### Task description
Below are several records. Retype exactly those lines running from the one with "Screen dimensions: 933x800" through the one with "Given: Open the OLE menu", end lines included, and no others.

### Data for processing
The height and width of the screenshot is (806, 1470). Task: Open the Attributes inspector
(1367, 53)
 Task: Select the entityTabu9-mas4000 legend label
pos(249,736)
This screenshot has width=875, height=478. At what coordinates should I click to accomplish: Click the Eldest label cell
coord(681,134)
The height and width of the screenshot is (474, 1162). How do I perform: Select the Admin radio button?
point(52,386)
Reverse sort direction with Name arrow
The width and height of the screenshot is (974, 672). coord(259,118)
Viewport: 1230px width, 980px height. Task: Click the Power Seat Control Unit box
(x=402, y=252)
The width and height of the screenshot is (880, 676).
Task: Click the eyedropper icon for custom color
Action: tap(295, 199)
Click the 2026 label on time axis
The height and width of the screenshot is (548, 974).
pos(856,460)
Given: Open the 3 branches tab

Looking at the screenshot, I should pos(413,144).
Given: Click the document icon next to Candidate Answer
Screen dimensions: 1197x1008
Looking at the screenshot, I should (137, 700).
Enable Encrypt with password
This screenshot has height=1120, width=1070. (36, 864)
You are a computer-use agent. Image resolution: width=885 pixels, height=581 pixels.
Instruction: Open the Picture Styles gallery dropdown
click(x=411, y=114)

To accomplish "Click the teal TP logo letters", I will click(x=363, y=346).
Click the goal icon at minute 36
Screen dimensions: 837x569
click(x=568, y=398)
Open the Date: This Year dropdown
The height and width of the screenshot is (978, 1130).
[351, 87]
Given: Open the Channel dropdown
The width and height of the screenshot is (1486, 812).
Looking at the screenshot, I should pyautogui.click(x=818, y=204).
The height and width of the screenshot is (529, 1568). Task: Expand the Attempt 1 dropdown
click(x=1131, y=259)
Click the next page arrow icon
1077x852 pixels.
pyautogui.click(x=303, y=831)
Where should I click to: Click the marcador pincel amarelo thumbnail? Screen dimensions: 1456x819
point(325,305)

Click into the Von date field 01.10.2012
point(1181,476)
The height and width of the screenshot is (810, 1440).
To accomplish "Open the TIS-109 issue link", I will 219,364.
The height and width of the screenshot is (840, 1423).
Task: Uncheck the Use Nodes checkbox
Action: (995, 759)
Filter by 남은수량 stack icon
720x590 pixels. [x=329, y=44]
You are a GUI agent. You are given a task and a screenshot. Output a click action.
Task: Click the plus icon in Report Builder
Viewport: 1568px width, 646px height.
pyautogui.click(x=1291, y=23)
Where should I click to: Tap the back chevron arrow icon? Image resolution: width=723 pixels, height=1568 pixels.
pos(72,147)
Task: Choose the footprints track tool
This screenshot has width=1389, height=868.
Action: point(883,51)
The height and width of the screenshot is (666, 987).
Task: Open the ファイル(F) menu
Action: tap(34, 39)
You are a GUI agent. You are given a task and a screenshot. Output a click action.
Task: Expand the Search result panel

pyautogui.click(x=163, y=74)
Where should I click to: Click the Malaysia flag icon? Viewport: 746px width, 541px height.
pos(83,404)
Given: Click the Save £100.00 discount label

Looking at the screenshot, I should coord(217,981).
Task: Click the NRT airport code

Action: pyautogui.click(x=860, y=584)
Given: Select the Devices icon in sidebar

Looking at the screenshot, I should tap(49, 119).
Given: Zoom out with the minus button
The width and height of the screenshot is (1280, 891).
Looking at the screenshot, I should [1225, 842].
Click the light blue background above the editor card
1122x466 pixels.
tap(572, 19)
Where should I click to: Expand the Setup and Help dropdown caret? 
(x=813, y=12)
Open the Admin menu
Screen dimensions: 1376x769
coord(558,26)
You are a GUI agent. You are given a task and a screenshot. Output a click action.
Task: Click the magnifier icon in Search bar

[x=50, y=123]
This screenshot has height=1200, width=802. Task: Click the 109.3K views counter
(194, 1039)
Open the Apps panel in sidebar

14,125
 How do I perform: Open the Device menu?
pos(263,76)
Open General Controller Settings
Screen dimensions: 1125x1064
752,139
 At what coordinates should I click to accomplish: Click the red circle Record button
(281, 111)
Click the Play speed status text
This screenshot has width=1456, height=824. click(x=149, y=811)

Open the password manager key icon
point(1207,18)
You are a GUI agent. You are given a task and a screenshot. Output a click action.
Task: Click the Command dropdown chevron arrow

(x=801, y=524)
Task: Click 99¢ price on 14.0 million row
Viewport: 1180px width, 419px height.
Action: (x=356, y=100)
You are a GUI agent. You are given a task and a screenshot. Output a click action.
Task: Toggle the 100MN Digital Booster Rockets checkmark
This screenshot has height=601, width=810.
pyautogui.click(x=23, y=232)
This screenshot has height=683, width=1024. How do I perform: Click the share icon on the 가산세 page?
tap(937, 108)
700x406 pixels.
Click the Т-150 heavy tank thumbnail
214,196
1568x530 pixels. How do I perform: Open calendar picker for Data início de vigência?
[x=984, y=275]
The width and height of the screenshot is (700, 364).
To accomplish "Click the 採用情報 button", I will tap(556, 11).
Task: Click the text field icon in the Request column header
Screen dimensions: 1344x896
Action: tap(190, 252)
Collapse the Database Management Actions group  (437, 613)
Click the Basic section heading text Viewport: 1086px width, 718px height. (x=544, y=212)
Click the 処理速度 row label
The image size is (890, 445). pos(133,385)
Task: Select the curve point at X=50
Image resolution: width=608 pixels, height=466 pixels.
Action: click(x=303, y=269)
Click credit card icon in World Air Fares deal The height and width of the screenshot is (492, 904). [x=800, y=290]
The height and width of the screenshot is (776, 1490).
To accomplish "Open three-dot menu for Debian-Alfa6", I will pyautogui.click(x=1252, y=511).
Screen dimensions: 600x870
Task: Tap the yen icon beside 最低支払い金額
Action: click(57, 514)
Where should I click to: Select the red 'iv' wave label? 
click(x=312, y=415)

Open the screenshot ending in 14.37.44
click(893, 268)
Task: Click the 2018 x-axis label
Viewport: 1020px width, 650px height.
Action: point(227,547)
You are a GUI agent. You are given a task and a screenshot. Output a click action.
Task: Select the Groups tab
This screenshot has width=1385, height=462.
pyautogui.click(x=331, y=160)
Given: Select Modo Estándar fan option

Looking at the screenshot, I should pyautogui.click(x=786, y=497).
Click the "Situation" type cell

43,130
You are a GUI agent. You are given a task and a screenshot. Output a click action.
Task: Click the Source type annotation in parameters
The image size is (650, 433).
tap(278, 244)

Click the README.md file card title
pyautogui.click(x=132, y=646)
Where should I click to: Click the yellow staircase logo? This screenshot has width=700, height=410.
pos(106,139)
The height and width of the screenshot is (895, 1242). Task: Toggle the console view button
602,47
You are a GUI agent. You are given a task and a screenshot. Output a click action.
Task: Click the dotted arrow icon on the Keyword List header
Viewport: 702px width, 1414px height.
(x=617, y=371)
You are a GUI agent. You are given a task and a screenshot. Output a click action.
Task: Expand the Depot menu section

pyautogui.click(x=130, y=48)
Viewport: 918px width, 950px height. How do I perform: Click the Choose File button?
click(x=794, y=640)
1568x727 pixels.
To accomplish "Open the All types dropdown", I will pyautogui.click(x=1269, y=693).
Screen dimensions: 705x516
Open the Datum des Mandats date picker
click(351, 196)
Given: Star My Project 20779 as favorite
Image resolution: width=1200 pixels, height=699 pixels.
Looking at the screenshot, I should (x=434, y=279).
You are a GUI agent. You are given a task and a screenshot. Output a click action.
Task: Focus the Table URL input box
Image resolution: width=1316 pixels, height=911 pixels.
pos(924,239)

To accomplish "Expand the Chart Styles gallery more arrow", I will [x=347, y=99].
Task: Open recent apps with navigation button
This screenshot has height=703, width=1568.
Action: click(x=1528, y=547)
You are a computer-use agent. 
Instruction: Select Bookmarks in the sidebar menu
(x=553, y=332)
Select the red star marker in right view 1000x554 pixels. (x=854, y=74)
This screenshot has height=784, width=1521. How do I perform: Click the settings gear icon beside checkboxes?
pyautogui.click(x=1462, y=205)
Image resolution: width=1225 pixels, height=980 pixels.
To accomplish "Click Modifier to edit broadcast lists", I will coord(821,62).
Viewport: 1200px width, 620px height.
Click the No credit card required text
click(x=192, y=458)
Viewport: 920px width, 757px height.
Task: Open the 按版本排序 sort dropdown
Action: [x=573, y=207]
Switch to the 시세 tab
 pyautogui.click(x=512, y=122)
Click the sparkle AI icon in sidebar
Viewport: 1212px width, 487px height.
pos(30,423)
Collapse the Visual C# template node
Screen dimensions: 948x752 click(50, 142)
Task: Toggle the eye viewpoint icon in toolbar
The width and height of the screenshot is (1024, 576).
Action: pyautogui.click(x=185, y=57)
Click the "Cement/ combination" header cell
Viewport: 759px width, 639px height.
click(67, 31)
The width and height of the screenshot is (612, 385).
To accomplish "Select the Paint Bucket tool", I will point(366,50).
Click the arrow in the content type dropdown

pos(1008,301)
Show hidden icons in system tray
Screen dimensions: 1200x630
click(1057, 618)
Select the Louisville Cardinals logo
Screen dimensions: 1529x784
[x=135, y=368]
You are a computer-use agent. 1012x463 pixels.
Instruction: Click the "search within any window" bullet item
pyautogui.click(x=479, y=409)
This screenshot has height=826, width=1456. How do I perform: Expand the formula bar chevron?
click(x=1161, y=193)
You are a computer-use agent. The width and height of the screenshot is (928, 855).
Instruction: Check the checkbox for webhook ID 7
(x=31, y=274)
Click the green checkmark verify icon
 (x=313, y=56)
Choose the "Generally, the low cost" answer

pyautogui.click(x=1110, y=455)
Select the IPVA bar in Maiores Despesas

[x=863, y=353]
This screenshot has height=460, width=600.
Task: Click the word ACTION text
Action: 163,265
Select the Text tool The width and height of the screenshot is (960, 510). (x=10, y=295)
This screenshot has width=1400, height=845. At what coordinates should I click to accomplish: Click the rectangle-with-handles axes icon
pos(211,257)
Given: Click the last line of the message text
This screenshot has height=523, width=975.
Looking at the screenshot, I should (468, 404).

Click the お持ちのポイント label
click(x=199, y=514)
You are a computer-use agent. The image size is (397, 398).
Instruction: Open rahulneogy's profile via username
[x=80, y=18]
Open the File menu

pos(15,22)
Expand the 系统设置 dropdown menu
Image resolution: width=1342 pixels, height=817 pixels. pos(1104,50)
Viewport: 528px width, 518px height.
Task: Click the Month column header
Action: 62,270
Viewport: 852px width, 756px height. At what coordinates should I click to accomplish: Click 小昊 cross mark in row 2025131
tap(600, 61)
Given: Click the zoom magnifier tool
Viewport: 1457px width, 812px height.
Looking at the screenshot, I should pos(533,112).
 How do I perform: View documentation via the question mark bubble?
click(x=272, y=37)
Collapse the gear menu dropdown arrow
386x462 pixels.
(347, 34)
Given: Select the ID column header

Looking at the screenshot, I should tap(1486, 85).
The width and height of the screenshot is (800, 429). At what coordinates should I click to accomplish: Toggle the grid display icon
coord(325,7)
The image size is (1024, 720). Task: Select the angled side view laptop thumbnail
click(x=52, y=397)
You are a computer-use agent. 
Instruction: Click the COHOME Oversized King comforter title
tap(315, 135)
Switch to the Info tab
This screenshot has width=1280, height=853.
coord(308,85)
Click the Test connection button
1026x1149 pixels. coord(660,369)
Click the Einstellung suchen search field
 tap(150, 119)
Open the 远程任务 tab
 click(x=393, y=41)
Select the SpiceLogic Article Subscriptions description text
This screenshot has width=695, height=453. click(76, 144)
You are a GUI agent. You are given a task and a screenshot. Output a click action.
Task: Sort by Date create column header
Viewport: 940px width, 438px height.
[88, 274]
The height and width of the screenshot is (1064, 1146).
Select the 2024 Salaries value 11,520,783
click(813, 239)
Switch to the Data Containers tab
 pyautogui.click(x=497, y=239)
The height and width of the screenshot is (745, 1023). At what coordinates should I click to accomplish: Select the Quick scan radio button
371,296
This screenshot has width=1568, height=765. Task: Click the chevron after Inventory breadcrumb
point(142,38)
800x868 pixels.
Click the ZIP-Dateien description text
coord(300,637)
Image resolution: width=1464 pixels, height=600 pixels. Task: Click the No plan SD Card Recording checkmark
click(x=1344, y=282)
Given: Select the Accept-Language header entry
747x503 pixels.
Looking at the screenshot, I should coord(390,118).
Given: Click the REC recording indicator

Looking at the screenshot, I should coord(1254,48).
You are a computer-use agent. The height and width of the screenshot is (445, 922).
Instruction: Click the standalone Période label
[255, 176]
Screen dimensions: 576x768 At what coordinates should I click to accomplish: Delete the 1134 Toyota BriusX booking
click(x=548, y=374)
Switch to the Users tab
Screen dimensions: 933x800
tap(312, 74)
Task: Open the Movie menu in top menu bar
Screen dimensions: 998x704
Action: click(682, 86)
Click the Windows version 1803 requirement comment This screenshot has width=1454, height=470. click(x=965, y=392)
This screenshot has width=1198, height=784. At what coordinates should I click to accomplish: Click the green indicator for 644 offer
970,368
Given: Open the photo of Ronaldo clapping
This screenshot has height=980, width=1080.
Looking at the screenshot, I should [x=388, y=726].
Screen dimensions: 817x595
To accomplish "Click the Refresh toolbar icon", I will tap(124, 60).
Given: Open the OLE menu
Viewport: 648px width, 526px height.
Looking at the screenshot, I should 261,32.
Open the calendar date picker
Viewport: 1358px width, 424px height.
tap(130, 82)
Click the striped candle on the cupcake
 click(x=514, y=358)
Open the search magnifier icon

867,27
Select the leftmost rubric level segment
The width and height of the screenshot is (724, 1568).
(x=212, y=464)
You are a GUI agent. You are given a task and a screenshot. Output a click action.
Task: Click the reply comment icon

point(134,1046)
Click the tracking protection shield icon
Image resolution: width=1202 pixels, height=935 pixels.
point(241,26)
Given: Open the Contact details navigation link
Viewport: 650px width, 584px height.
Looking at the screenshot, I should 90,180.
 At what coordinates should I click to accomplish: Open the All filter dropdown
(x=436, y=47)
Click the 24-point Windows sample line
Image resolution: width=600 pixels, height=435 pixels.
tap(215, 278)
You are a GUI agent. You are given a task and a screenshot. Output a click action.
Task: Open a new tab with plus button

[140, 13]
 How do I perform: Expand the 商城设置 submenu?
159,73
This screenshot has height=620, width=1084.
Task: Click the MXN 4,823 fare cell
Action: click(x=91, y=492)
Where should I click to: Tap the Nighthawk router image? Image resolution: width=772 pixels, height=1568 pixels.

### Response
Screen dimensions: 933x800
tap(312, 74)
Task: Open the Movie menu in top menu bar
Screen dimensions: 998x704
Action: click(682, 86)
Click the Windows version 1803 requirement comment This screenshot has width=1454, height=470. click(x=965, y=392)
This screenshot has width=1198, height=784. At what coordinates should I click to accomplish: Click the green indicator for 644 offer
970,368
Given: Open the photo of Ronaldo clapping
This screenshot has height=980, width=1080.
Looking at the screenshot, I should [x=388, y=726].
Screen dimensions: 817x595
To accomplish "Click the Refresh toolbar icon", I will tap(124, 60).
Given: Open the OLE menu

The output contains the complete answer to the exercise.